### Elenco dei compiti:
a - Nell'articolo sulla strategia russa in Siria e in Ucraina, quale percentuale del territorio siriano controllava Assad prima della controffensiva?
b - Quali sono, in ordine, le fasi della strategia russa in Siria descritte nell'articolo sulla strategia russa in Siria e in Ucraina?

### Pagina:
Ucraina, cioè Siria 2
Viaggiando in Siria, verso Aleppo, sfiorando la zona di Idlib che ancora non è tornata in mano ai governativi di Assad alleati con Putin, la presenza russa è oggi discreta, ma qua e là si vedono i tank di Mosca così diversi da quelli siriani, ben pitturati e lucidati da mani evidentemente più danarose di quelle siriane. Oggi viene da ripensare alla strategia russa in Siria, e paragonarla alle mosse che attualmente, in tempi più ristretti, Putin sta imponendo ai militari a proposito della campagna in Ucraina.
Si era trattato innanzitutto, nella strategia putiniana in Siria, di preparare la guerra ammassando truppe in punti sicuri (prima fase) per attaccare poi, in una seconda fase, con missili e bombardamenti dell’aviazione, mentre in contemporanea agivano in luoghi prefissati i commando infiltrati nel territorio o già da tempo presenti sul posto. Se in Siria, come in Ucraina, i cieli erano e sono praticamente in mano russa, molto meno si può dire a livello del suolo, perché i commando siriani erano molto più efficaci e diffusi di quelli favorevoli ai russi in Ucraina.
La terza fase è stata in Siria quella dell’occupazione delle singole città, con strategie adattate al territorio e alla entità della resistenza. Una volta raggiunta con i blindati, gli elicotteri e i carri armati una città, la si è occupata solo parzialmente con le truppe, nei punti nevralgici, contando sulla presenza degli agenti siriani fedeli ad Assad e dei commando che hanno dato l’impressione alla popolazione che “i russi sono ovunque”. Naturalmente il supporto dall’aria è sempre presente. In Ucraina siamo all’inizio di questa terza fase.
Infine, nella quarta fase, in Siria, si sono prosciugate le sacche di resistenza. Così la presenza russa è rimasta limitata – spostare soldati in Siria non è come farli scendere in Ucraina! −, ma il controllo del territorio è stato progressivamente totale. Assad, prima della controffensiva, aveva solo il controllo del 25 per cento del territorio, attualmente copre il 90 per cento, o giù di lì.
La strategia adottata in Ucraina, in un tempo molto più accorciato, è simile: ammassare le truppe, attaccare con missili e aviazione, mentre i commando entrano in azione, poi discesa in lunghe colonne verso i centri delle città (questa è la fase attuale), quindi occupazione dei centri, infine prosciugamento delle sacche di resistenza.

### Elenco fornito:
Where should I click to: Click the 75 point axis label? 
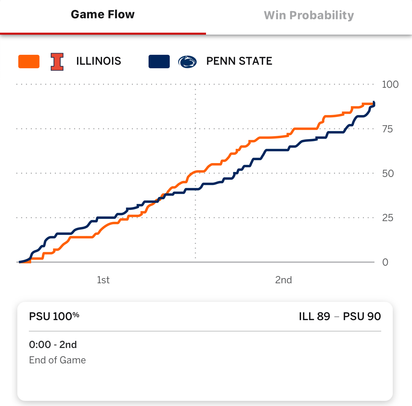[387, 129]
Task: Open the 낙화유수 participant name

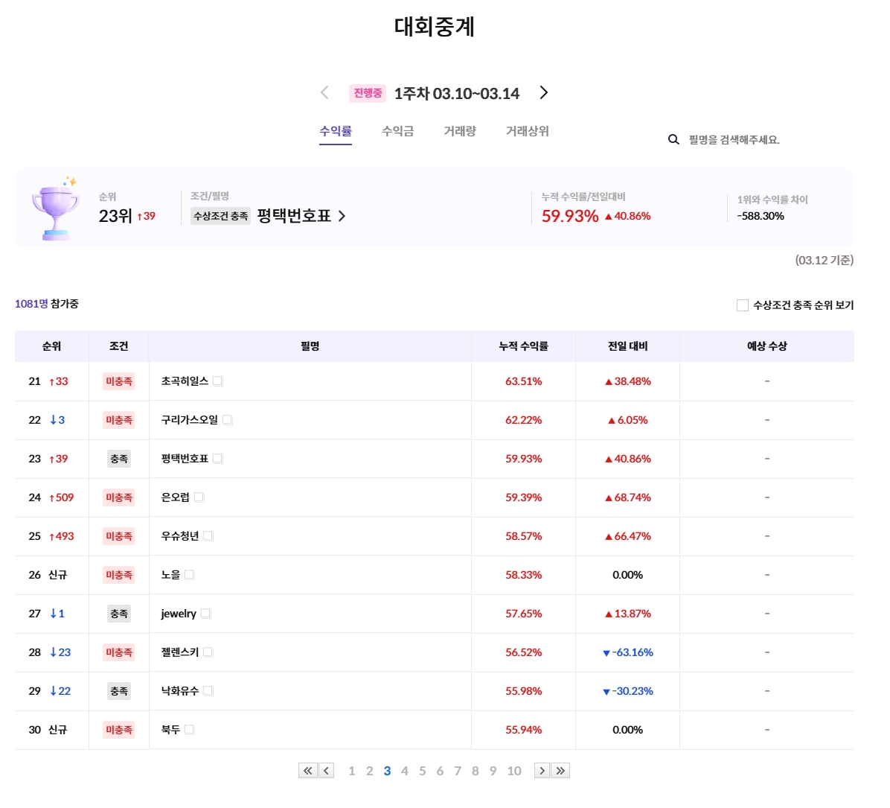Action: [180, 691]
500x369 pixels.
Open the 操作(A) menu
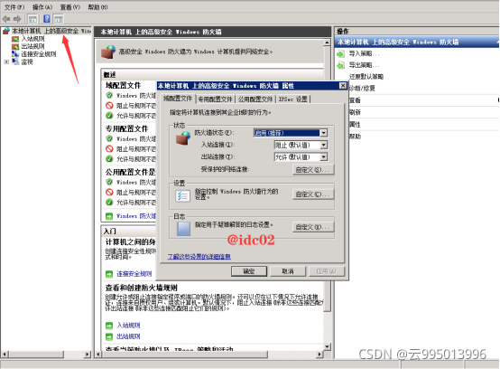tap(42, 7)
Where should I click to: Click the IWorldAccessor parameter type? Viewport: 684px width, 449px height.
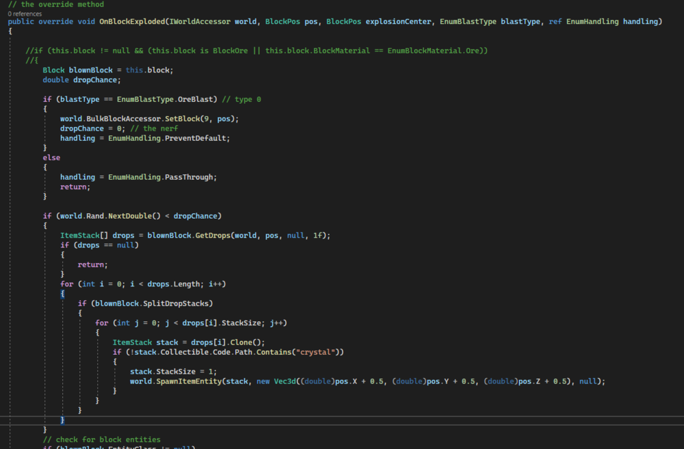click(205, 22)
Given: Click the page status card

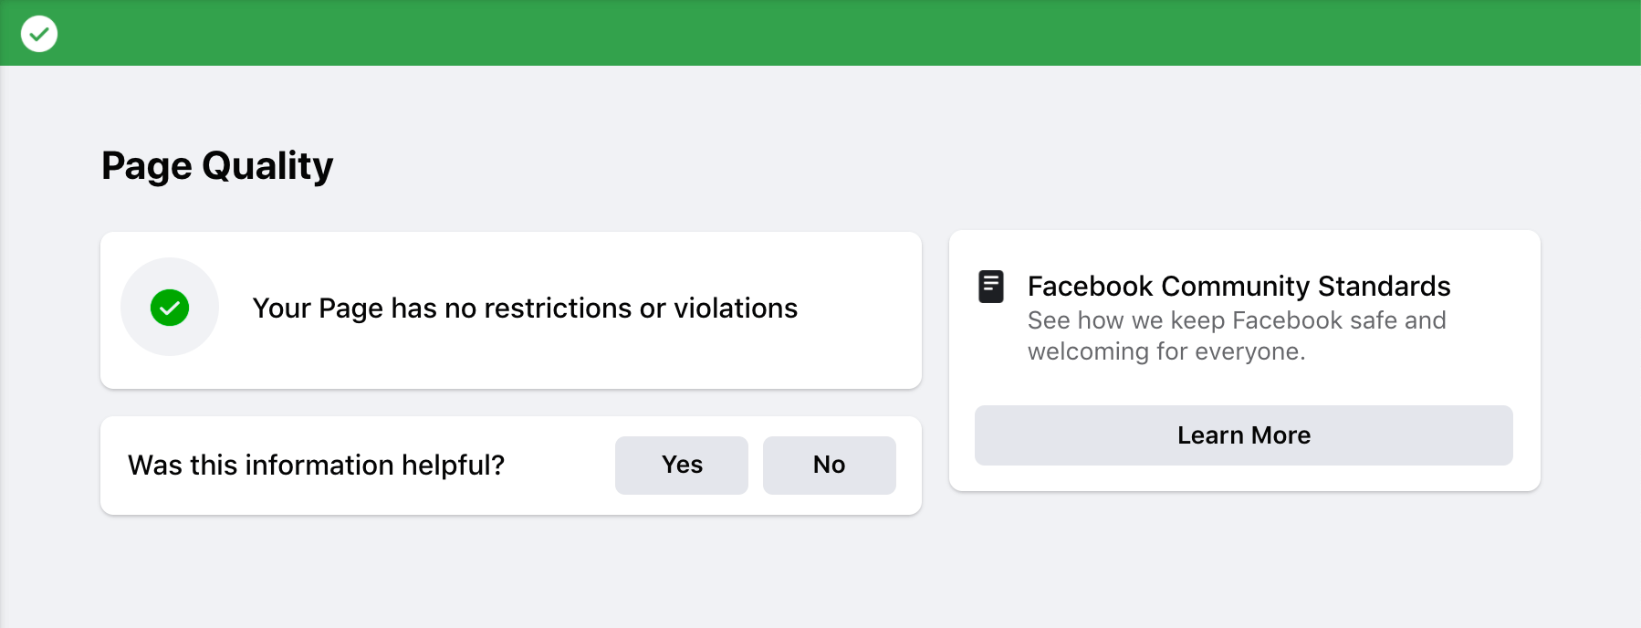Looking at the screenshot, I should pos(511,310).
==
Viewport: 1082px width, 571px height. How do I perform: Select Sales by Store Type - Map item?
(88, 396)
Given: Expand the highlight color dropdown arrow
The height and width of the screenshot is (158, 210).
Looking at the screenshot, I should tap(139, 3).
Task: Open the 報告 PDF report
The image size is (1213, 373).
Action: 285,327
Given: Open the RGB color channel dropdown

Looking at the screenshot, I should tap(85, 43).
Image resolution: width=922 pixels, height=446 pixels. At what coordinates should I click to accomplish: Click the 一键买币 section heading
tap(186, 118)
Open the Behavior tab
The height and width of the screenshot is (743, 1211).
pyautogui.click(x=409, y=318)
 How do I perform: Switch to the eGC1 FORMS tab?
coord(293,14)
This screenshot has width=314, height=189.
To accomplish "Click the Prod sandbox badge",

### Risposte per compito:
a - Il 25 per cento.

b -
1. Preparare la guerra ammassando truppe in punti sicuri.
2. Attaccare con missili e bombardamenti dell'aviazione, mentre i commando agivano in luoghi prefissati.
3. Occupare le singole città, con strategie adattate al territorio e all'entità della resistenza.
4. Prosciugare le sacche di resistenza.